Crediti d’imposta non spettanti, onere della prova invertito

È l’imputato che deve contestare la sussistenza dei presupposti del reato

ADOBESTOCK

di Antonio Iorio

In presenza del reato di crediti di imposta non spettanti non spetta all’accusa entrare nel merito dell’accertamento della pretesa tributaria ma all’imputato di contestare la sussistenza dei presupposti del reato offrendo elementi di giudizio per valutare la pretesa. È questo il principio particolarmente severo espresso dalla Corte di Cassazione, sezione 3 penale con la sentenza 25922 depositata il 10 settembre.

Un contribuente era condannato nei due gradi di giudizio per indebita compensazione dei i crediti non spettanti.

La contestazione traeva origine dalla compensazione di crediti Iva nonostante l’omessa presentazione della dichiarazione..

Nel ricorso per cassazione, la difesa, tra le vari eccezioni rilevava che secondo le sezioni unite civili (17757 e 17758 del 2016) anche in assenza di dichiarazione l’eccedenza di imposta è riconosciuta dal giudice tributario se siano stati rispettati dal contribuente tutti i requisiti sostanziali per la detrazione. Tale diritto non può essere negato neanche nel corso del giudizio di impugnazione laddove sia dimostrato che si tratti di acquisiti fatti da un soggetto passivo assoggettati ad Iva e finalizzati ad operazioni imponibili.

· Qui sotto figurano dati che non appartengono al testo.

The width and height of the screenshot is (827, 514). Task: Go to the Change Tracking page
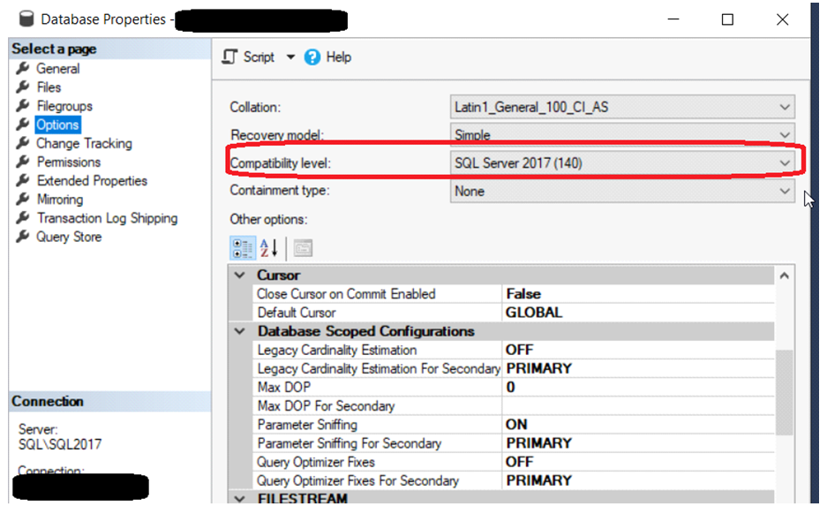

Rispetto a tali motivazioni, secondo la Corte di appello che aveva condannato l’imputato, vi sarebbe un conflitto tra la giurisprudenza civile e quella penale perché per la prima il contribuente può sempre dimostrare, mediante produzione di idonea documentazione, l’effettiva sussistenza del diritto.

La Corte di Cassazione ha rigettato il ricorso. In ordine alla asserita contraddizione tra giurisprudenza civile a sezioni unite e quella penale, i giudici evidenziano che non sussiste alcun contrasto. Le decisioni attengono, secondo i giudici di legittimità, al diverso caso in cui i crediti compensati necessitano di accertamenti che può essere richiesto al giudice tributario. Anche nel giudizio penale è possibile che l’imputato sottoponga questioni che attengano all'esistenza e spettanza del credito. Ciò comporta che spetta all’imputato, che deve vincere la “presunzione” fiscale del meccanismo costruito di affidamento sulla correttezza del comportamento del contribuente, dimostrare che la compensazione sia corretta, onere che nella specie ricade sull’imputato, il quale non ha allegato alcuna elemento di dubbio sulla fattispecie, né ha sostenuto di aver impugnato eventuale atto amministrativo innanzi al giudice tributario.

Non deve essere quindi l'accusa a provare il reato che non entrare nel merito dell'accertamento della pretesa tributaria.

Al contrario, a fronte della formulazione dell’articolo 10 quater del dlgs 74/2000 e del suo meccanismo di funzionamento attraverso il rinvio alla norma extra penale sulle compensazioni (articolo 17 dlgs 221/97) deve essere l’imputato a contestare la sussistenza dei presupposti del reato offrendo elementi di giudizio per valutare la pretesa.

La mancata presentazione della dichiarazione annuale, infatti, impedendo i controlli implica in capo di provare le proprie ragioni.